The way the case develops does not necessarily have anything to do with what the complaint meant.

It seems to me the best indication if you’re going to look outside its face what the complaint meant is what kind of an answer did it provoke from the defendant.

And here you admit that there’s no patent issue.

Anthony M. Radice:

But a case can change, particularly complex litigation, and, therefore, the jurisdictional basis can change.

Antonin Scalia:

Yes.

You are relying on the fact that a case can change while it’s being tried.

Anthony M. Radice:

That’s one thing, Your Honor.

Antonin Scalia:

So, you don’t think that whether there’s federal jurisdiction or not is fixed when the complaint is filed.

So, you’re not looking for historical fact what the complaint meant.

Anthony M. Radice:

It is fixed.

Anthony M. Radice:

Number one, it can change.

Number two, we do read this complaint as a patent complaint and we did so at the time, and one of the reasons we did was because this was not the first time we had seen this issue.

In the Springfield litigation, which we brought Mr.

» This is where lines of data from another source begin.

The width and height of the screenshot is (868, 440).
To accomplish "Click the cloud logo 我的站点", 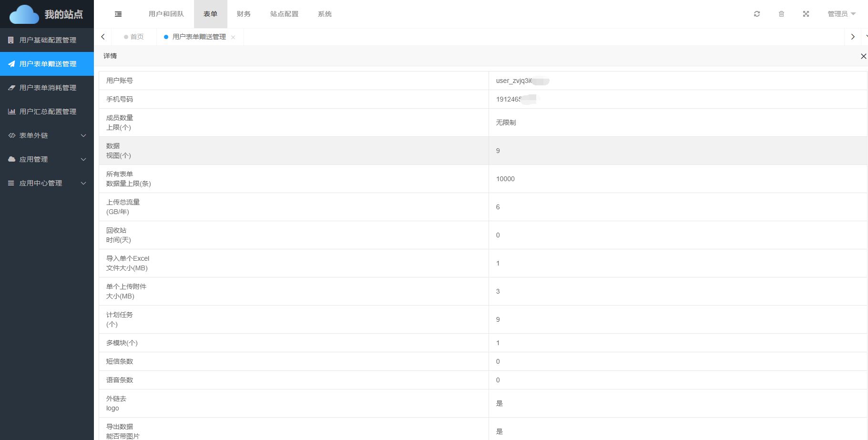I will point(47,14).
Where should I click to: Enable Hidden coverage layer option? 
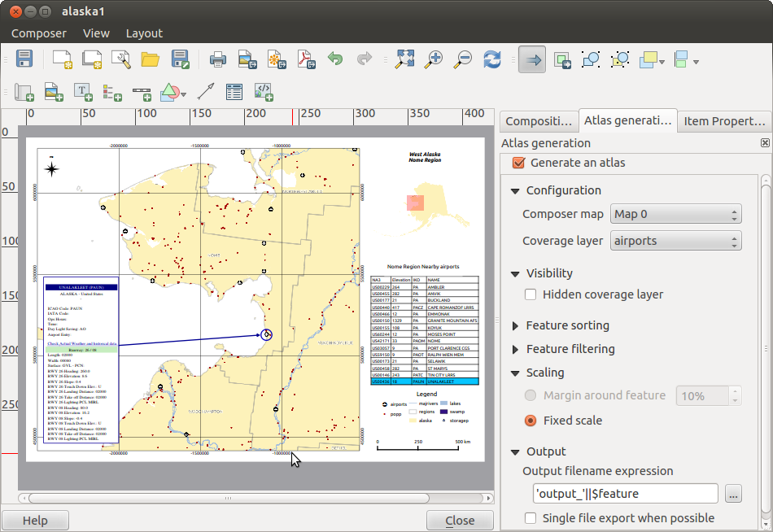pyautogui.click(x=531, y=294)
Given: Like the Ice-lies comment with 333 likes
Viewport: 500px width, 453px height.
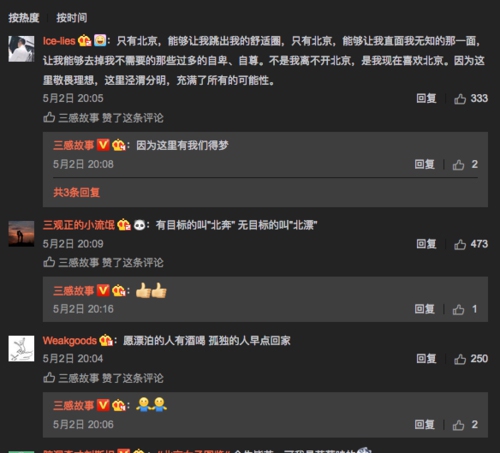Looking at the screenshot, I should pyautogui.click(x=460, y=99).
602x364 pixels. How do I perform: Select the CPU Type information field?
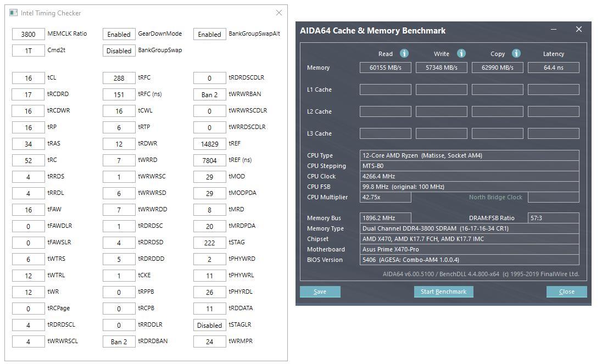(x=469, y=155)
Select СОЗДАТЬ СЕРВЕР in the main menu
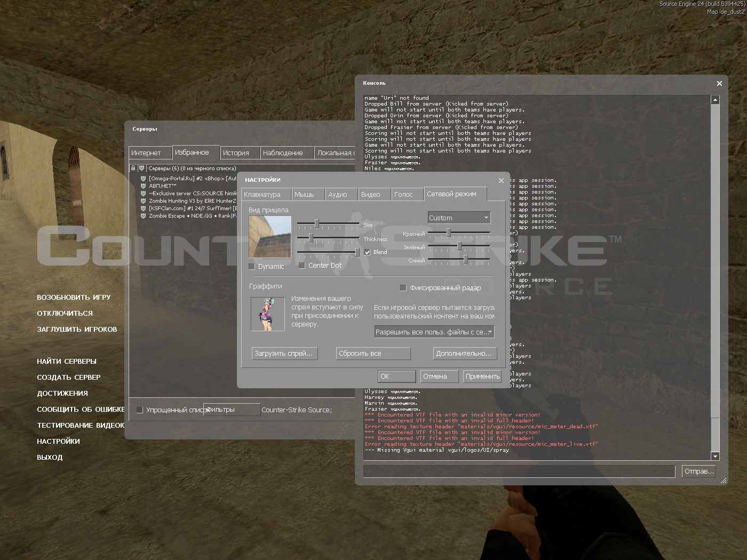The width and height of the screenshot is (747, 560). point(68,377)
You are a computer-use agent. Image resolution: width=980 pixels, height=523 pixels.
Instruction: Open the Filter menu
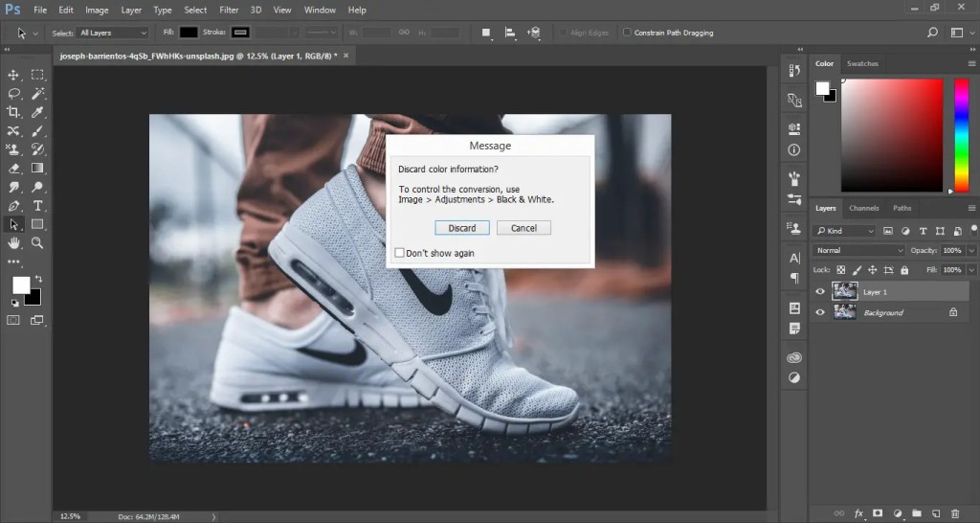click(228, 10)
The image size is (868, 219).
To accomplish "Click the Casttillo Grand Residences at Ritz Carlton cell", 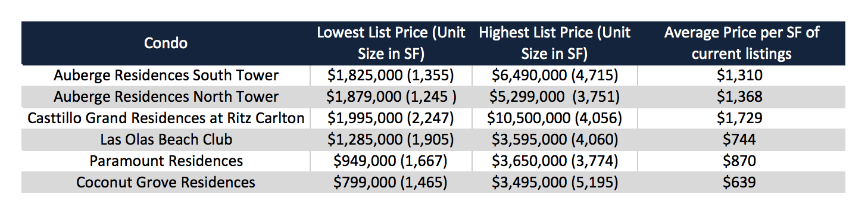I will 166,118.
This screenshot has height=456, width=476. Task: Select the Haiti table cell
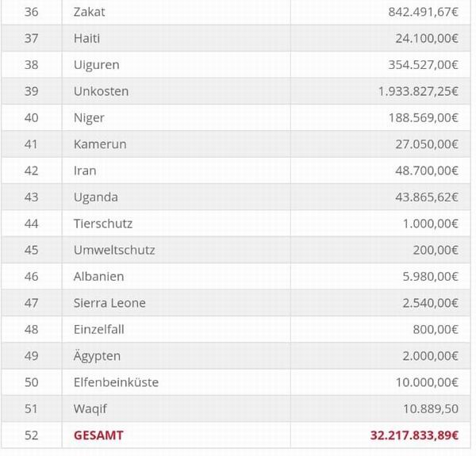[x=89, y=38]
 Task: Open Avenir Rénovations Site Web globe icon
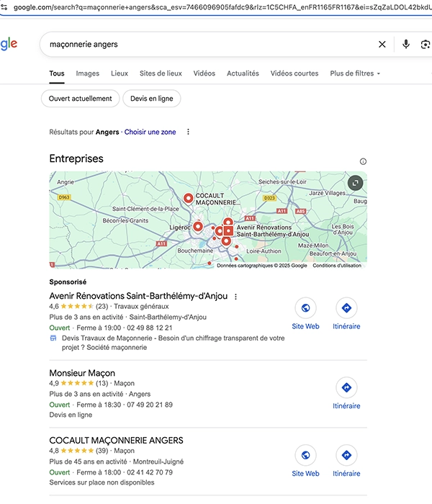(x=305, y=308)
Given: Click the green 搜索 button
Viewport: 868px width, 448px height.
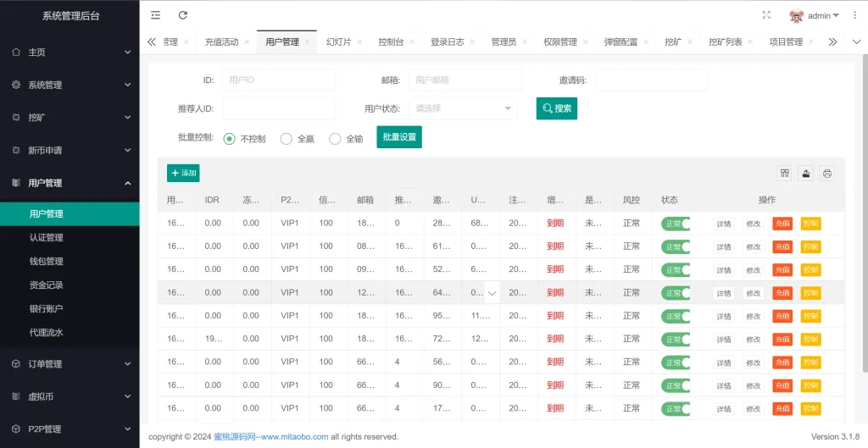Looking at the screenshot, I should click(557, 108).
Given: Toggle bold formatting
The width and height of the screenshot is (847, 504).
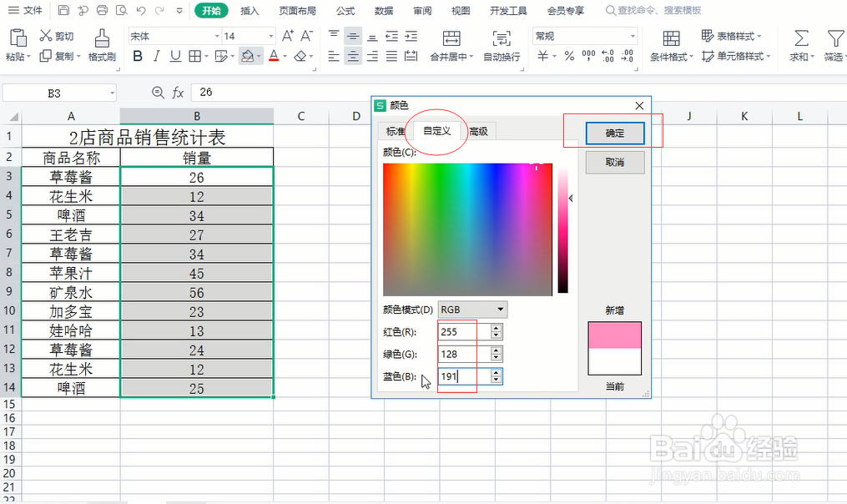Looking at the screenshot, I should coord(137,55).

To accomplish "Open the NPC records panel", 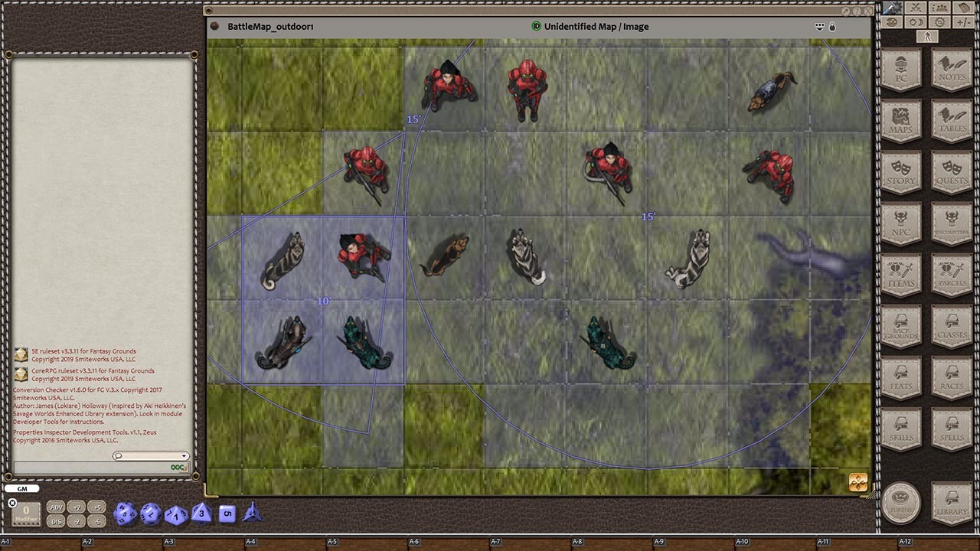I will click(x=900, y=226).
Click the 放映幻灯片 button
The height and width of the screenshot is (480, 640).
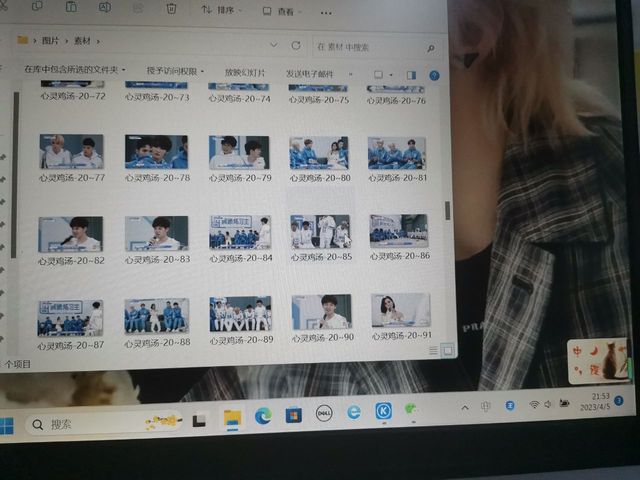pos(245,72)

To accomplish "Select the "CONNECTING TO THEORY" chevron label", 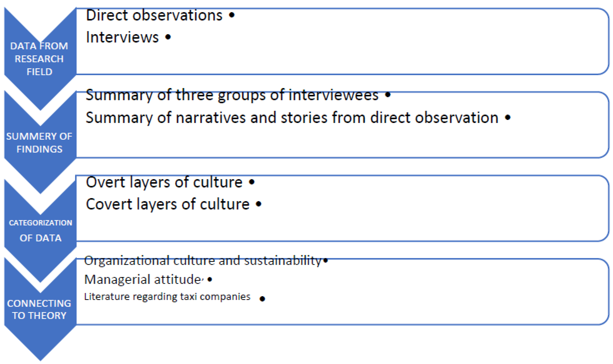I will click(x=39, y=309).
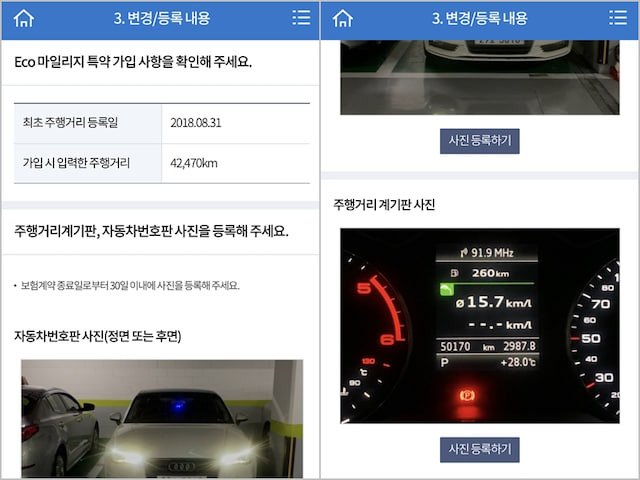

Christianson into the Springfield litigation as a defendant, in that action, we were also seeking to enforce trade secrets.

The defense in that action was this Section 112 theory that our trade secrets and patents were invalid because of 112.

The action went up on appeal, got a preliminary injunction, and we were upheld.

The preliminary injunction was upheld.

So that when we drop Christianson after we went back to the District Court, he turned around and filed this complaint, the instant complaint.

We interpret it as turning the defense into an offense.

We had seen the issue before.

That’s the way we understood it at the time.

I certainly recognize this is not an easy complaint to read.

It’s not a model of draftsmanship, and that’s why I suggest that looking at the subsequent proceedings assists the District Court or the appellate court in determining what the complaint really means.

Sandra Day O’Connor:

Well, counsel, aren’t there motions that you might have made during the course of the proceedings to force an amendment of the complaint or force a more definite statement?

Anthony M. Radice:

Those motions were available to us.

We did not make them.

Sandra Day O’Connor:

And you didn’t make them, and, yet, you want to rely on it as though those things had been done, and I’m not sure that’s the way the system is supposed to work.

Anthony M. Radice:

Well, I think Rule 15(b) was written precisely for this situation, that where the parties had not recognized or the Court has not recognized the change in the theory between pleading and trial, that one… de facto, it should be recognized and considered an amended pleading.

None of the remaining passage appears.